Thresholding (image processing)
Thresholding is the simplest method of image segmentation. Individual pixels in a grayscale image are marked as 'object' pixels if their value is greater than some threshold value (assuming an object to be brighter than the background) and as 'background' pixels otherwise. Typically, an object pixel is given a value of '1' while a background pixel is given a value of '0'. The key parameter here is obviously the choice of the threshold. Several different methods for choosing a threshold exist. The simplest method would be to choose the mean or median value, the rationale being that if the object pixels are brighter than the background, they should also be brighter than the average. In a noiseless image with uniform background and object values, the mean or median will work beautifully as the threshold, however generally speaking, this will not be the case. A more sophisticated approach might be to create a histogram of the image pixel intensities and use the valley point as the threshold. The histogram approach assumes that there is some average value for the background and object pixels, but that the actual pixel values have some variation around these average values. However, computationally this is not as simple as we'd like, and many image histograms do not have clearly defined valley points. Ideally we're looking for a method for choosing the threshold which is simple, does not require too much prior knowledge of the photo, and works well for noisy images. Perhaps the best such approach is an iterative method, as follows:
- An initial threshold (T) is chosen, this can be done randomly or according to any other method desired.

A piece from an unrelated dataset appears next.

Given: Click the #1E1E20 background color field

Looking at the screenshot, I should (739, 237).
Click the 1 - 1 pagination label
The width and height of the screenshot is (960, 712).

- The image is segmented into object and background pixels as described above, creating two sets:
- G1 = {f(m,n):f(m,n)>T} (object pixels)
- G2 = {f(m,n):f(m,n)<=T} (background pixels) (note, f(m,n) is the value of the pixel located in the m column, n row)
- The average of each set is computed.
- m1 = average value of G1
- m2 = average value of G2
- A new threshold is created that is the average of m1 and m2
- T' = (m1 + m2)/2
- Go back to step two, now using the new threshold computed in step 4, keep repeating until the new threshold matches the one before it (i.e. until convergence has been reached).
This iterative algorithm is a special one-dimensional case of the k-means clustering algorithm, which has been proven to converge at a local minimum - meaning that a different initial threshold may result in a different final result.